Increasing evidence suggests that low vitamin D status is a risk factor for a range of diseases, including bone disease, infection, cancer, diabetes, and cardiovascular disease (1). A recent meta-analysis of 18 randomized trials including more than 57,000 participants demonstrated a significant reduction in all-cause mortality among older individuals assigned to vitamin D supplements (2). Sun exposure is the primary determinant of vitamin D status, but age and the degree of skin pigmentation are known to modify the effect of the sun on vitamin D synthesis (3).

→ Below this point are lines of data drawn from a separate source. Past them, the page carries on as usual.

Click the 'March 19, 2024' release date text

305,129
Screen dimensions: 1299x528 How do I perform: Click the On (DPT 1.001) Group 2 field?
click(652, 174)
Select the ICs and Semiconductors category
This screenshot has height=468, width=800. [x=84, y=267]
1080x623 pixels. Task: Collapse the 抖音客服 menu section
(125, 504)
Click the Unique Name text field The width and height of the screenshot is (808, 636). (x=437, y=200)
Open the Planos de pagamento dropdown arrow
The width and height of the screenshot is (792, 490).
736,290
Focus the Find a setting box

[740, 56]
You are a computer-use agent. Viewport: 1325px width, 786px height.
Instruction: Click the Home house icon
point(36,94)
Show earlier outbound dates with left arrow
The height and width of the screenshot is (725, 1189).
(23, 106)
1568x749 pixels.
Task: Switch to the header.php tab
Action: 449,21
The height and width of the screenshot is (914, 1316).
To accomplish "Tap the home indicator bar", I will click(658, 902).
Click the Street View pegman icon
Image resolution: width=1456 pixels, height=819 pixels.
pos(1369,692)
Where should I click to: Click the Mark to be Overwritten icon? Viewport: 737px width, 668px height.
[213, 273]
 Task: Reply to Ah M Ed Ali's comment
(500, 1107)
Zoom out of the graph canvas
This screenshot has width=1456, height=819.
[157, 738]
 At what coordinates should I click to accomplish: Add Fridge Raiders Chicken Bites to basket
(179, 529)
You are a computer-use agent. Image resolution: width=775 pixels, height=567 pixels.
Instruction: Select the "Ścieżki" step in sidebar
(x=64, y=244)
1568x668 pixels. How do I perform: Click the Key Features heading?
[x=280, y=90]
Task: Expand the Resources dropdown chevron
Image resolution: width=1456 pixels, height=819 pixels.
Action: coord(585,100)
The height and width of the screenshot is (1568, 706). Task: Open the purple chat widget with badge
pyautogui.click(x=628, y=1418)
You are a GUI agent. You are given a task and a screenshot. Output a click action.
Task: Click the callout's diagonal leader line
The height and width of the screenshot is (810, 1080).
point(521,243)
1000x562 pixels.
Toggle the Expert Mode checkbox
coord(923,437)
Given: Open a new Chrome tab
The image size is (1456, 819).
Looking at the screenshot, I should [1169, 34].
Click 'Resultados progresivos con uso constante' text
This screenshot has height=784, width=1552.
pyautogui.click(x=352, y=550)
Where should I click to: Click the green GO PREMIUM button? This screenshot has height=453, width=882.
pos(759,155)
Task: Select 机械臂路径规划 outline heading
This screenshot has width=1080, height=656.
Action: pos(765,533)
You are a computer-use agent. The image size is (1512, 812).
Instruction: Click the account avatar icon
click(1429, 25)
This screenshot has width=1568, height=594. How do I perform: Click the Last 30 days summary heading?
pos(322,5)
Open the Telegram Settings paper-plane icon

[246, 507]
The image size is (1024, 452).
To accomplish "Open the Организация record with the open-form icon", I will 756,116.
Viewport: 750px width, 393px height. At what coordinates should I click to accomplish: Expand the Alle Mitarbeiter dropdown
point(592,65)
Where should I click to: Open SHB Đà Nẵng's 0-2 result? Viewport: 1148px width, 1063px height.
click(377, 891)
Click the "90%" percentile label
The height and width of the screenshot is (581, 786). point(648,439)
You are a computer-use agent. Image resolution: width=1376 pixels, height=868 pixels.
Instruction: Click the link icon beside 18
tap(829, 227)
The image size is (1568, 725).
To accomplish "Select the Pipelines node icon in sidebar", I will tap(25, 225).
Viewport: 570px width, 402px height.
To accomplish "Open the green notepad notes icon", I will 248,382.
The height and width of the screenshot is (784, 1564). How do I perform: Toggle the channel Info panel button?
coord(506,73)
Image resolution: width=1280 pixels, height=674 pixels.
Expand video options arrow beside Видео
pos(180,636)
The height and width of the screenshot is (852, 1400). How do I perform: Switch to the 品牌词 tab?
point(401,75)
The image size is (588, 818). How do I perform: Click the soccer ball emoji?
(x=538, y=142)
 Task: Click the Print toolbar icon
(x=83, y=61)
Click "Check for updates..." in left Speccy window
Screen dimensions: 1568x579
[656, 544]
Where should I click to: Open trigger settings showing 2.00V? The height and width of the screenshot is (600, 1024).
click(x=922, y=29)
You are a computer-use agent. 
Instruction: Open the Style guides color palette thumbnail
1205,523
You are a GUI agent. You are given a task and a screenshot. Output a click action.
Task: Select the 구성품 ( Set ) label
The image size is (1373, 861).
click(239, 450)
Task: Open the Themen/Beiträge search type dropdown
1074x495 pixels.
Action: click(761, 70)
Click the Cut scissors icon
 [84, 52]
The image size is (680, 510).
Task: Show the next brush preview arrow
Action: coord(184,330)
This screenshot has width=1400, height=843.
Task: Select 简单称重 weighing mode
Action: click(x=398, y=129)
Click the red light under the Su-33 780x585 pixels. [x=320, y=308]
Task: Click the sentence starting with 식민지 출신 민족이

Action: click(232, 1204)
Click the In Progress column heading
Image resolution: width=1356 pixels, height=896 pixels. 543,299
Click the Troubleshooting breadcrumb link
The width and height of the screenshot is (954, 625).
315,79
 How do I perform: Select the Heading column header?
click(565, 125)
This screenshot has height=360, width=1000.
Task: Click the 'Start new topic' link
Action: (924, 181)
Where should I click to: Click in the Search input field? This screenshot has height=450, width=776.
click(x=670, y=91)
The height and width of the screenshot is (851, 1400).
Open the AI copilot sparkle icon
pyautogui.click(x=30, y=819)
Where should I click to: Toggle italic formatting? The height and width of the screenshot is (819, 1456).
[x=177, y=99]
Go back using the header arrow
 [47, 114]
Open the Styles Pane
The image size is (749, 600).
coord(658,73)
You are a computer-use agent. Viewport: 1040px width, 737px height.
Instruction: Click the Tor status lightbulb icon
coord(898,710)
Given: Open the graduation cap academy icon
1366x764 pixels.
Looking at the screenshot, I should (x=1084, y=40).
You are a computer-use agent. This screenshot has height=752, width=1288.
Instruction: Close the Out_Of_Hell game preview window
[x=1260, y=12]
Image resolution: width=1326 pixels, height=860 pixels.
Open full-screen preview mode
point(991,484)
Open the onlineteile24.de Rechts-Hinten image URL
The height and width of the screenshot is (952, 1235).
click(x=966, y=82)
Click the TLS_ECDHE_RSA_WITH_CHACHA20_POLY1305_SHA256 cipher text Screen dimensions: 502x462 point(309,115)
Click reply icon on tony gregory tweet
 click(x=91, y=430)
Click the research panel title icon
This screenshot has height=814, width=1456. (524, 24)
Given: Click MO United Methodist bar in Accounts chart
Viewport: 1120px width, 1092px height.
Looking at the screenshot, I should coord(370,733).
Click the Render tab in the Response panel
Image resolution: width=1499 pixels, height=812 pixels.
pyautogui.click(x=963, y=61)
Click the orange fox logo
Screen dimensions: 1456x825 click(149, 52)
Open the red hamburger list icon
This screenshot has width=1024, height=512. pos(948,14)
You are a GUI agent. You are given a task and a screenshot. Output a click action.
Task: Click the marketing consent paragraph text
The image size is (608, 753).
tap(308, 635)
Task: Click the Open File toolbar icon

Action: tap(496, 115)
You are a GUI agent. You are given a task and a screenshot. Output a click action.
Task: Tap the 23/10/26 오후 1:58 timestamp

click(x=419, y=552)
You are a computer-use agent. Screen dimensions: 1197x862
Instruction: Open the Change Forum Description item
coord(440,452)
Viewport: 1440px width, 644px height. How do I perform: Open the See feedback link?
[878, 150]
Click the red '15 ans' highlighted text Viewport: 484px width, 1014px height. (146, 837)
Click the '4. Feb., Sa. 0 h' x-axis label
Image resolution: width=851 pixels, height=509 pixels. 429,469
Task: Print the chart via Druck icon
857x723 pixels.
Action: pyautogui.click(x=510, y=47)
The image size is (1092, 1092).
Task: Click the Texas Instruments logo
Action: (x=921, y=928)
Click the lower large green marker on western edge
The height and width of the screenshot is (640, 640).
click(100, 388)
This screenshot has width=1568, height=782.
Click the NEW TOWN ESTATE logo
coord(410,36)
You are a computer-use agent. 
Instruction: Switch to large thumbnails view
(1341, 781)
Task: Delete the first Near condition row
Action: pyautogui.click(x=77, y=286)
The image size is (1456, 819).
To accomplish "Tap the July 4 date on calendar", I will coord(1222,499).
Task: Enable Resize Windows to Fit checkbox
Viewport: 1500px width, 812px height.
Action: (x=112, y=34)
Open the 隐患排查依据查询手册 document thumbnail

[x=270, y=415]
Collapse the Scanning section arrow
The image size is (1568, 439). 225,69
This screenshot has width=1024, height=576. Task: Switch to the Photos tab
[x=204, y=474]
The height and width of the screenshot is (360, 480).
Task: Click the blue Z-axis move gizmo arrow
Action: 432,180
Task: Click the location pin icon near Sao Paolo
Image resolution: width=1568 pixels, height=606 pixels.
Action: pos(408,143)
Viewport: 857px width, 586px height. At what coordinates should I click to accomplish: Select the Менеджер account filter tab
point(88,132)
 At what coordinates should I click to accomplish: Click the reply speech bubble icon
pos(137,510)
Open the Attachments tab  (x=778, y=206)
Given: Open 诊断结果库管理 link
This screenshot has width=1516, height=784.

Since the late 1970s, researchers have noted that body levels of vitamin D, as measured by serum 25-hydroxyvitamin D, decline with age (4, 5). This decline is due partly to a decreased capacity by the epidermis of the elderly to photosynthesize previtamin D, as compared with younger subjects (6), but the decline also may be due to decreased sun exposure because sun tanning and sun burning decrease with age (7, 8).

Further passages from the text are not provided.